▶ TASK TO CARRY OUT: The pictures are to be omitted when the entries are reproduced exactly.

▶ GIVEN DATA:
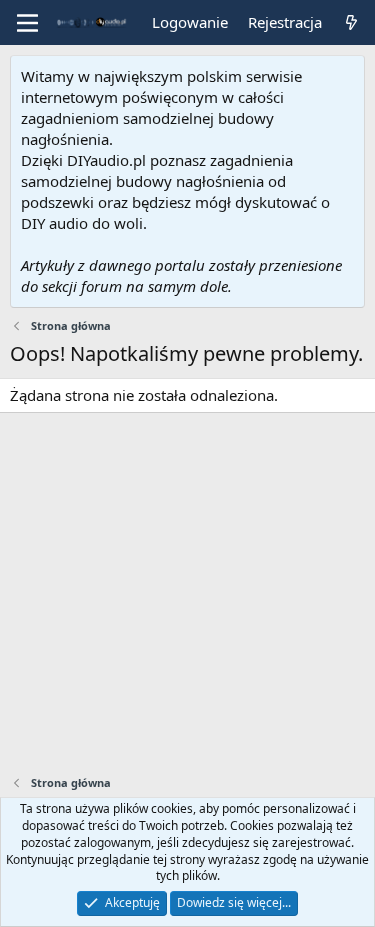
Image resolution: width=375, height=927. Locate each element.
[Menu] (27, 23)
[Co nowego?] (351, 22)
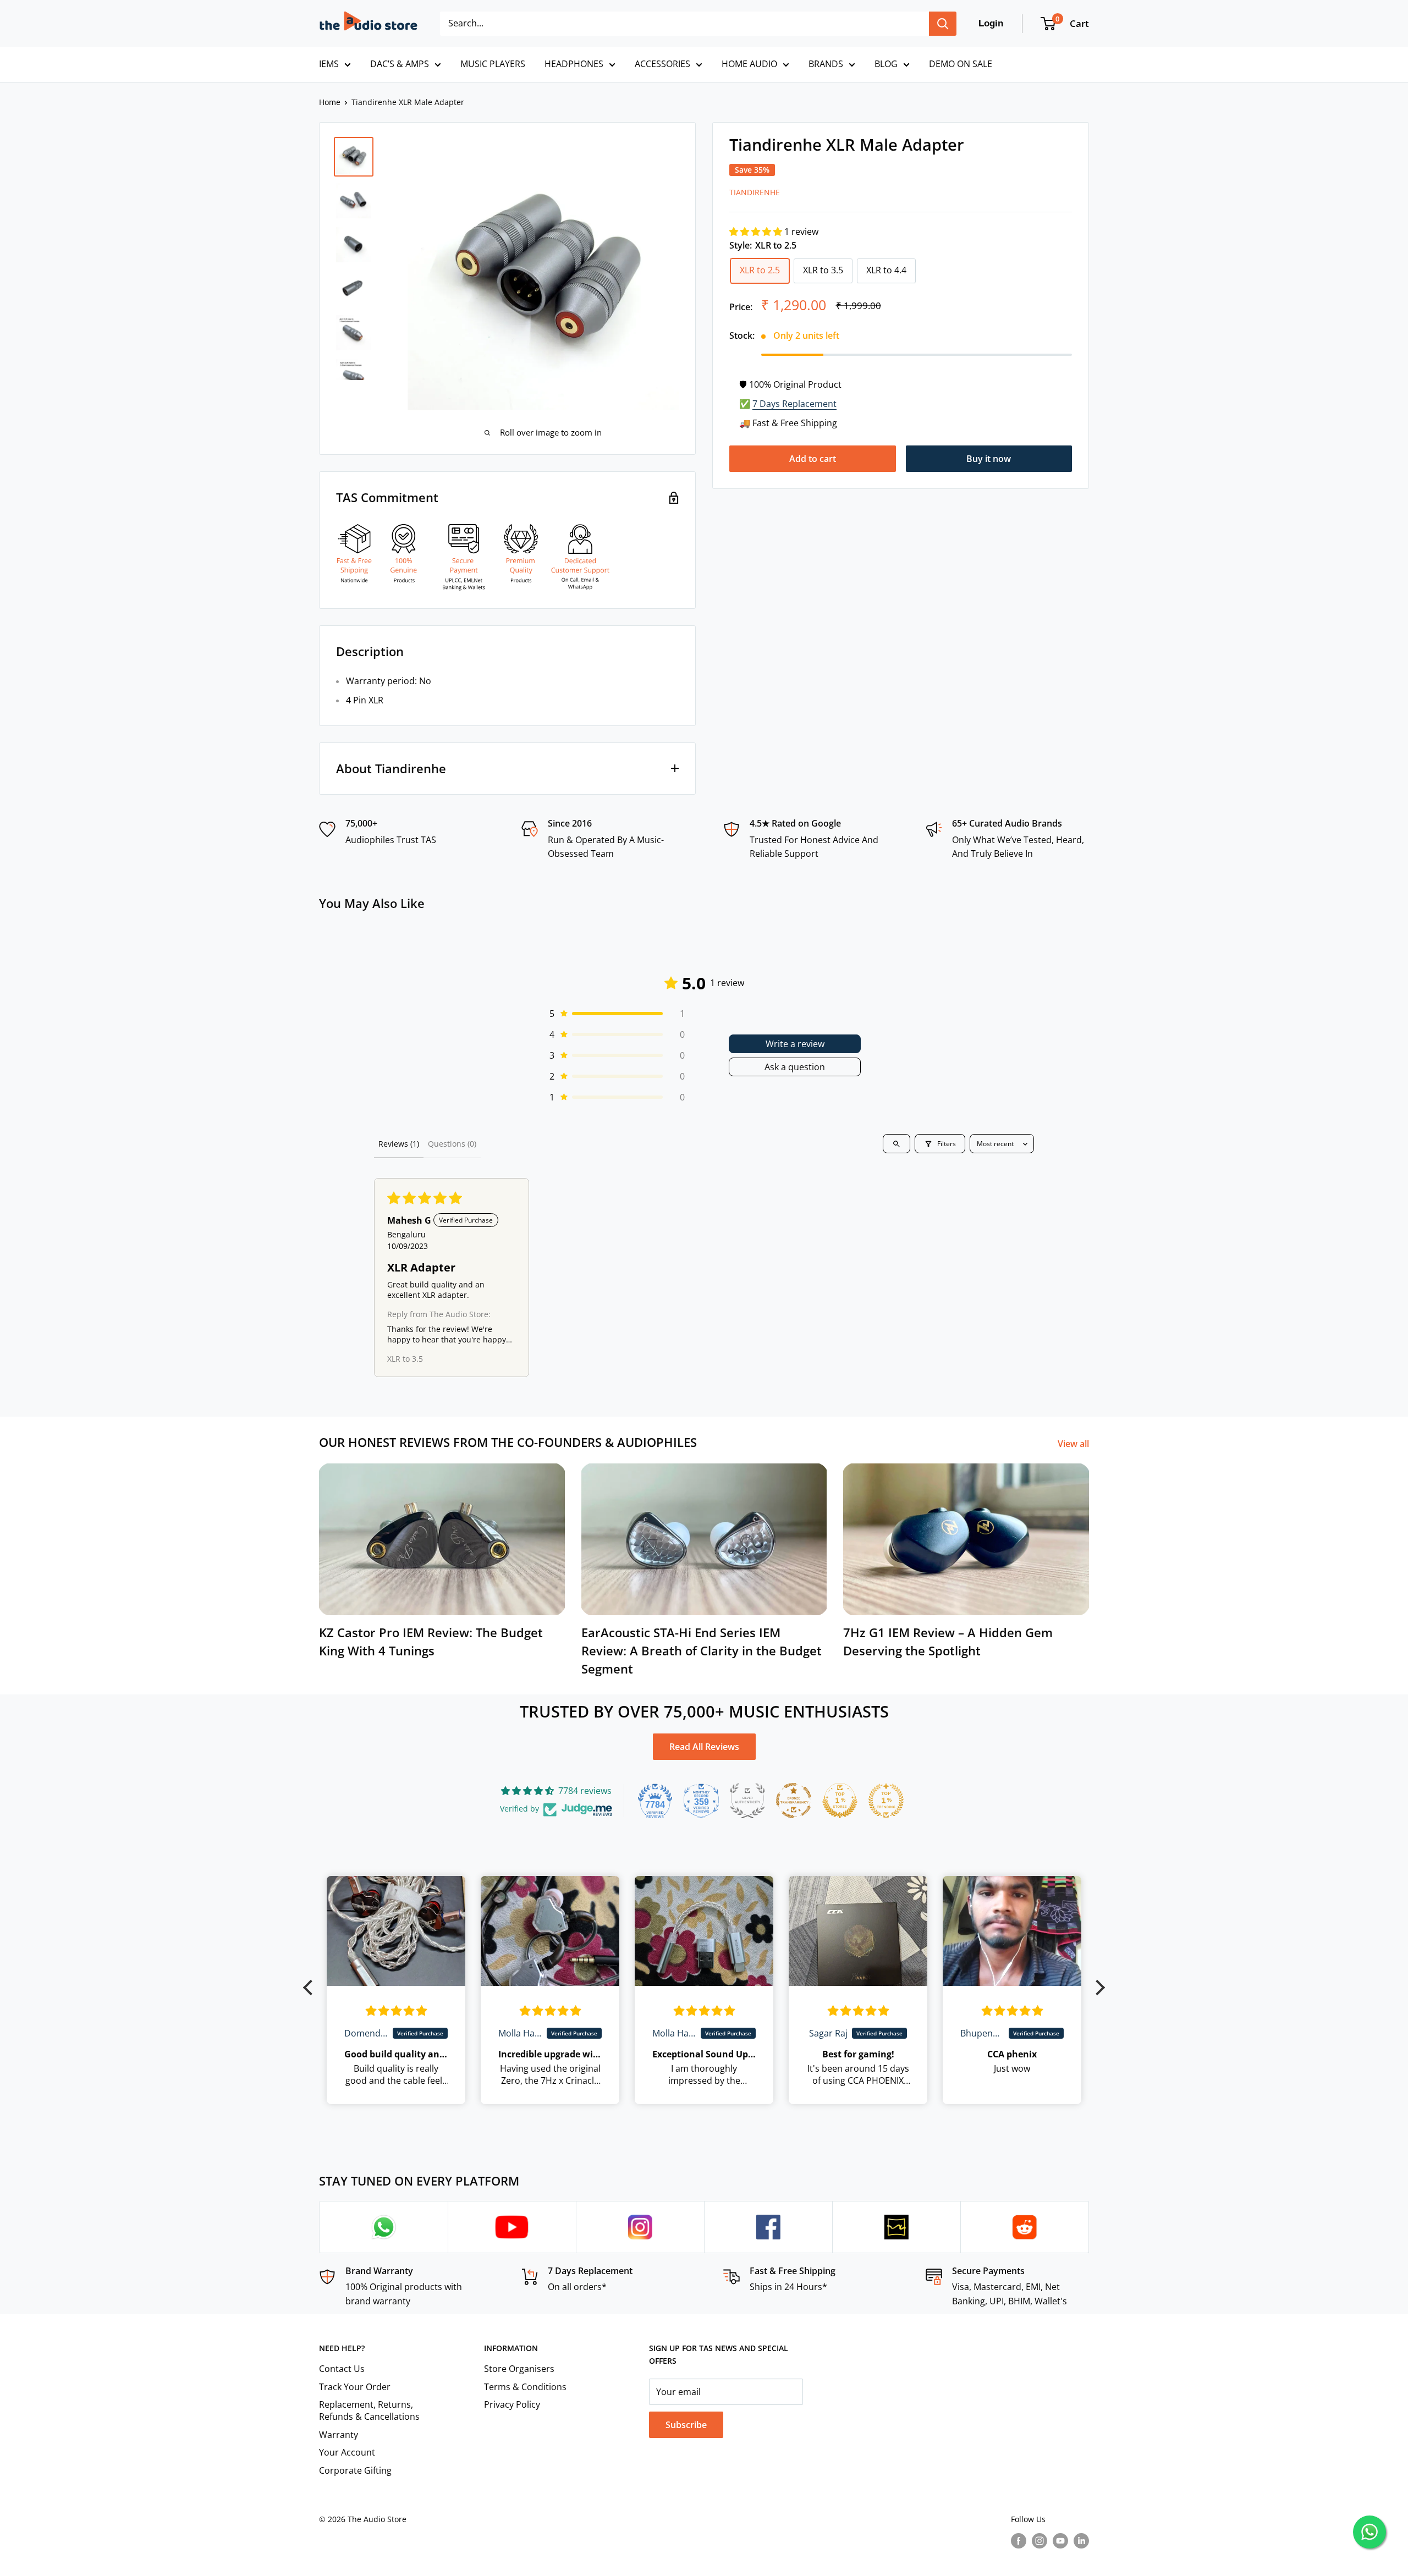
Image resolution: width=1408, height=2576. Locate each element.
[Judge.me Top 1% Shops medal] (839, 1800)
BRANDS (826, 64)
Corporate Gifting (355, 2470)
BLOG (886, 64)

▶ WORKED SOLUTION:
Image resolution: width=375, height=927. Locate each element.
[Menu] (27, 23)
[Co nowego?] (351, 22)
Image resolution: width=1408, height=2576. Locate each element.
[Judge.me Top 1% Shops medal] (839, 1800)
BRANDS (826, 64)
Corporate Gifting (355, 2470)
BLOG (886, 64)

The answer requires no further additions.